Presented at the World Small Animal Vetrinary Association meeting, Lyon, France, September 1999.
Thoracoscopic Pericardectomy Performed Without Pulmonary Exclusion in 9 Dogs
Version of Record online: 29 APR 2004
Volume 30, Issue 1, pages 21–27, January 2001
How to Cite
Dupré, G. P., Corlouer, J.-P. and Bouvy, B. (2001), Thoracoscopic Pericardectomy Performed Without Pulmonary Exclusion in 9 Dogs. Veterinary Surgery, 30: 21–27. doi: 10.1053/jvet.2001.20344
Address reprints requests to Gilles P. Dupré, Clinique Vétérinaire Frégis, 43 avenue Aristide Briand, 94110 Arcueil, France.
- Issue online: 29 APR 2004
- Version of Record online: 29 APR 2004
Objective— To show the feasibility of thoracoscopic pericardectomy without pulmonary exclusion in dogs.
Study design— Prospective clinical study.
Sample population— Nine client-owned dogs.

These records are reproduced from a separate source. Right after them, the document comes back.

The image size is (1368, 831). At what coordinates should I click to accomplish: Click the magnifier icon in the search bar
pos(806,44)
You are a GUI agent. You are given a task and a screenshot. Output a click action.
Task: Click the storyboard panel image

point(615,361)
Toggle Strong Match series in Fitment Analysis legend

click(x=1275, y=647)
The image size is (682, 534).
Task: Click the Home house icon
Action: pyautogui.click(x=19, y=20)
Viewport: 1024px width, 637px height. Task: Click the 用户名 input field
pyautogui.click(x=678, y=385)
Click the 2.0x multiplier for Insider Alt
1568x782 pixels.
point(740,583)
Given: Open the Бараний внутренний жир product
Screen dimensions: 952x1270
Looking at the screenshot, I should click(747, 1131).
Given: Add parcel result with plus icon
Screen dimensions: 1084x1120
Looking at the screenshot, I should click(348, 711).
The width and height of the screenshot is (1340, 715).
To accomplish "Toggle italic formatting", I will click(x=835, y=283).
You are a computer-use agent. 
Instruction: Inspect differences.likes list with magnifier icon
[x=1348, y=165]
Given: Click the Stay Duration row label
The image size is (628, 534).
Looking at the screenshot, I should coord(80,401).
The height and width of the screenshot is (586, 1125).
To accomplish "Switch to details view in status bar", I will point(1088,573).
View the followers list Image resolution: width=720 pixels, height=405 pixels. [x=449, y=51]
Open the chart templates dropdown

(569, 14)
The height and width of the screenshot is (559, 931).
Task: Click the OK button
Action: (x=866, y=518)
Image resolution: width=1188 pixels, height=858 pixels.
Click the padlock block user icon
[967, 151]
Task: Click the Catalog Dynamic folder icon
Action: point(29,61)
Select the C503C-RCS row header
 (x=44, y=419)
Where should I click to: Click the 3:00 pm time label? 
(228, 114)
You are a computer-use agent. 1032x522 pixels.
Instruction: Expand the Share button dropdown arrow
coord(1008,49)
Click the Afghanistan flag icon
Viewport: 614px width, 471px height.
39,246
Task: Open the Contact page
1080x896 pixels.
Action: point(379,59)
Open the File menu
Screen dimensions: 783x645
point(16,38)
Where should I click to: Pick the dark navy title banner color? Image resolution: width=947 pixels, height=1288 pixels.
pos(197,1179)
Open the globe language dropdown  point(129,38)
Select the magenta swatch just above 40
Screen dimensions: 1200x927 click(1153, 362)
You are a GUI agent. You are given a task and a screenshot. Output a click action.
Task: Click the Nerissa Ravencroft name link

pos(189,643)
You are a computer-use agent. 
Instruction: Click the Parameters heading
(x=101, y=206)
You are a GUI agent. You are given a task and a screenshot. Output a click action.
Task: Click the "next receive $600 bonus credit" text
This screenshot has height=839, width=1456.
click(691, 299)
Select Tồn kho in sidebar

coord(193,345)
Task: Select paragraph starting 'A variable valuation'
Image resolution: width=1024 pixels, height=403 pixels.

Methods— Dogs referred for the treatment of pericardial effusion by thoracoscopic pericardectomy were intubated with a standard endotracheal tube, mechanically ventilated, and placed in dorsal recumbency. The thoracoscope was introduced into the thorax lateral to the xyphoid process. The operating instruments were inserted at the level of the ventral third of each sixth intercostal space. The pericardium was cut and retrieved through 1 instrument portal.
Results— Lung inflation did not interfere with the surgical dissection. A subphrenic pericardectomy was performed in all dogs without iatrogenic trauma. Operative time, from portal placement to skin closure, ranged from 60 to 100 minutes for the first 2 dogs and decreased to 30 to 45 minutes for the latter 7 dogs.
Conclusions— The reported technique avoids the need for selected intubation which requires special tubes, can be technically difficult to perform, and is not recommended in compromised animals in which bilateral lung ventilation is necessary to ensure adequate tissue oxygenation.
Clinical relevance— Thoracoscopic pericardectomy offers several advantages over open techniques, including less postoperative pain and morbidity, shorter hospital stay, and improved cosmetic appearance. It can be performed without pulmonary exclusion.